_Provided passage_:
-----

LONDON — A Raytheon and Lockheed Martin team fired a Javelin missile using a Kongsberg remote launcher on a Titan unmanned ground vehicle built by Qinetiq North America and Estonian company Milrem Robotics at Redstone Arsenal Test Center in Alabama.
The demonstration validated the capability in mid-June, Brad Fibbs, of Raytheon, told Defense News in an interview at DSEI, a large European-focused defense conference and exposition.
Raytheon began putting together the team roughly a year ago, selecting a Milrem robotic ground vehicle that stood out at a Paris-based defense conference for its ability to accept a wide variety of payloads and its innovative, clean design, Fibbs said.
And the battle tested-Kongsberg remote launcher — Protector — was selected as well.
The demonstration was targeted for the U.S. Army’s Tank-Automotive and Armaments Command (TACOM)’s efforts to examine robotics as a force multiplier, Fibbs said, “so you don’t have to burden the dismounted soldier too much, carry supplies, carry wounded, carry heavy effectors to the fight, so we knew that that was something they were looking for.”

-----

_Directions_: Revise the Javelin launch account starting at "LONDON — A Raytheon" and ending at "selected as well.", replacing "remote launcher" with "weapon station". Rely on the Javelin launch account alone.

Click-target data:

-----

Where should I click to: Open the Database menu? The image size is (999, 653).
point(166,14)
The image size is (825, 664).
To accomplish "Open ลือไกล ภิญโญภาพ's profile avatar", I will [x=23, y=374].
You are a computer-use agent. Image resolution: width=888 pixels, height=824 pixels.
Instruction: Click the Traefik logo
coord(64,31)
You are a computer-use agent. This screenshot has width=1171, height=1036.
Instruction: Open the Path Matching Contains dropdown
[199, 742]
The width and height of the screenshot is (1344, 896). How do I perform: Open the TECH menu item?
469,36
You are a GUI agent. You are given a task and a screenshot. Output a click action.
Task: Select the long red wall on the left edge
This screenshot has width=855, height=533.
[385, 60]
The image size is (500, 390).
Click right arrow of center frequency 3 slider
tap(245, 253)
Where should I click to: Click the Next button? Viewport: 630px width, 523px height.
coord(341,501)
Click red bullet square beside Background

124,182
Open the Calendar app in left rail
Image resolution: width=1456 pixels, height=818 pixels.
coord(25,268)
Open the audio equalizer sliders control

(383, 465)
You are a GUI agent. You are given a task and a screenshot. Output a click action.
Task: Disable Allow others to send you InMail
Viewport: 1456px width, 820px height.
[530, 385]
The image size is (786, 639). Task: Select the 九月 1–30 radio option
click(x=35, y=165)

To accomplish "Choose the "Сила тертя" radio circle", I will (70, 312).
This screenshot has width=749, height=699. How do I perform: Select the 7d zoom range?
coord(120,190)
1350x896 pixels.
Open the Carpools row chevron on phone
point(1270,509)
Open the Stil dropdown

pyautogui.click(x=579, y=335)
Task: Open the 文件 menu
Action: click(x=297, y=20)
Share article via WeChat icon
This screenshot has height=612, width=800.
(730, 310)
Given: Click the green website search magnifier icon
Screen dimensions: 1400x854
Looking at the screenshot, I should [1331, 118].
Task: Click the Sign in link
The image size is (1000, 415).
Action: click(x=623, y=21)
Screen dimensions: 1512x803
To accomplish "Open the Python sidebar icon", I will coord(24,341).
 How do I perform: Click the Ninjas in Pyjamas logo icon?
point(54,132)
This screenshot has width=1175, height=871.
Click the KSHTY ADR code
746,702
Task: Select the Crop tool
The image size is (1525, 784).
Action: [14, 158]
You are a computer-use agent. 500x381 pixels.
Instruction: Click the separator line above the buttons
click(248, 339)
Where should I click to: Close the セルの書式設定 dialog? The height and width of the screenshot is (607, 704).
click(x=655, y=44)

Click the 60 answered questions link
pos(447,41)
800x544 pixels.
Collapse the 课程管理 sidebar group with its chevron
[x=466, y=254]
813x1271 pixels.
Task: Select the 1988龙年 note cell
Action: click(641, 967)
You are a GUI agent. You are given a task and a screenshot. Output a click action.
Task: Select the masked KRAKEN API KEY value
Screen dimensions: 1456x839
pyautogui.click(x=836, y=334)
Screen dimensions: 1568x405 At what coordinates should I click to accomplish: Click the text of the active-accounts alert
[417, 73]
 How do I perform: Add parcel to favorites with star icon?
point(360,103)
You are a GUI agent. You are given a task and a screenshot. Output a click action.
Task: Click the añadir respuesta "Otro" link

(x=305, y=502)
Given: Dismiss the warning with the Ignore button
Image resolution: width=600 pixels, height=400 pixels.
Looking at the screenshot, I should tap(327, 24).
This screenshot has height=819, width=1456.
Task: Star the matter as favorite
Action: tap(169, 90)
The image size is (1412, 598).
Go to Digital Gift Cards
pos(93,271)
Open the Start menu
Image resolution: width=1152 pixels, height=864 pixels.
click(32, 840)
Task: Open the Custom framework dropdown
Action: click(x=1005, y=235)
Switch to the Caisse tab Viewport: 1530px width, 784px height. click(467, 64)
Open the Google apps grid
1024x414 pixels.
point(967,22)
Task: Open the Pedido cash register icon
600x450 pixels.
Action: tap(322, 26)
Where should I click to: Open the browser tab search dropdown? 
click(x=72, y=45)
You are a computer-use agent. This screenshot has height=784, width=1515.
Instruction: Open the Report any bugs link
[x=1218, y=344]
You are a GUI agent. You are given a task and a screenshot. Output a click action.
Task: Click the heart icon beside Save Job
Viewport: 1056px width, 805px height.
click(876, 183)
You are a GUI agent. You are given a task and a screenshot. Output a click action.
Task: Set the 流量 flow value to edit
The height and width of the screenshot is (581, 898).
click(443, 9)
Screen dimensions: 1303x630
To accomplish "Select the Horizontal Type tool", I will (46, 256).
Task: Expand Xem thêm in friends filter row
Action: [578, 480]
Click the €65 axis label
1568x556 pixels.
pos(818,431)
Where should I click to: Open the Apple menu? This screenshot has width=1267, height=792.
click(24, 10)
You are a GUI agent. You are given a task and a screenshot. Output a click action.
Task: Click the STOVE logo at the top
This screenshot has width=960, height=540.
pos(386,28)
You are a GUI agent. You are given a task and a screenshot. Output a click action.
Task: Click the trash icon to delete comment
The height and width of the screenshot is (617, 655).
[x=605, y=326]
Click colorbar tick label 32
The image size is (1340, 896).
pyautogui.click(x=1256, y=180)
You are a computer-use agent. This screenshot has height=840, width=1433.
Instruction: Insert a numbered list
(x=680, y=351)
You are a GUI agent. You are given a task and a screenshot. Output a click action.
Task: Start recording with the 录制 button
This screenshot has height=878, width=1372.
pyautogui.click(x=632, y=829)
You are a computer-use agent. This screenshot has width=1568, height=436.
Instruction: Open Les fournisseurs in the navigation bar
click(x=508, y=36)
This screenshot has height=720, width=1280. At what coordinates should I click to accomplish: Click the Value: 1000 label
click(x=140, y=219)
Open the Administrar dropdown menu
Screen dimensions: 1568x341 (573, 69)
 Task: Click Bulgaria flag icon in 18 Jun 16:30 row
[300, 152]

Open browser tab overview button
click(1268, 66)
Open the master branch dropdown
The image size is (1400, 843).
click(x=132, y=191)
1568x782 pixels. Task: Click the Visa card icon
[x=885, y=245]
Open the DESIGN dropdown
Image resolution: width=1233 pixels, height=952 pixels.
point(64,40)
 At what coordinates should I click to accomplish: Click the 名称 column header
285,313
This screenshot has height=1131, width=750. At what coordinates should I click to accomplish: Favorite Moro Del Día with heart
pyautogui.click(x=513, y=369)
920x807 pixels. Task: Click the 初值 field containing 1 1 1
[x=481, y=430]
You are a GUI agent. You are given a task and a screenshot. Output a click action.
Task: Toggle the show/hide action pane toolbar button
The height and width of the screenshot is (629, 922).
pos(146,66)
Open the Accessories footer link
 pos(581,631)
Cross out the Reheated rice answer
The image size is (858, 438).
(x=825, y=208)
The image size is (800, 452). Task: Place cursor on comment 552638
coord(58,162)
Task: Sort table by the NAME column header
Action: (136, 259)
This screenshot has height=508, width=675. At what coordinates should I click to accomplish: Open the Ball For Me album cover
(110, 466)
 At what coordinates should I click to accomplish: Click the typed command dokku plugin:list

-----

_Solution_:
LONDON — A Raytheon and Lockheed Martin team fired a Javelin missile using a Kongsberg weapon station on a Titan unmanned ground vehicle built by Qinetiq North America and Estonian company Milrem Robotics at Redstone Arsenal Test Center in Alabama.
The demonstration validated the capability in mid-June, Brad Fibbs, of Raytheon, told Defense News in an interview at DSEI, a large European-focused defense conference and exposition.
Raytheon began putting together the team roughly a year ago, selecting a Milrem robotic ground vehicle that stood out at a Paris-based defense conference for its ability to accept a wide variety of payloads and its innovative, clean design, Fibbs said.
And the battle tested-Kongsberg weapon station — Protector — was selected as well.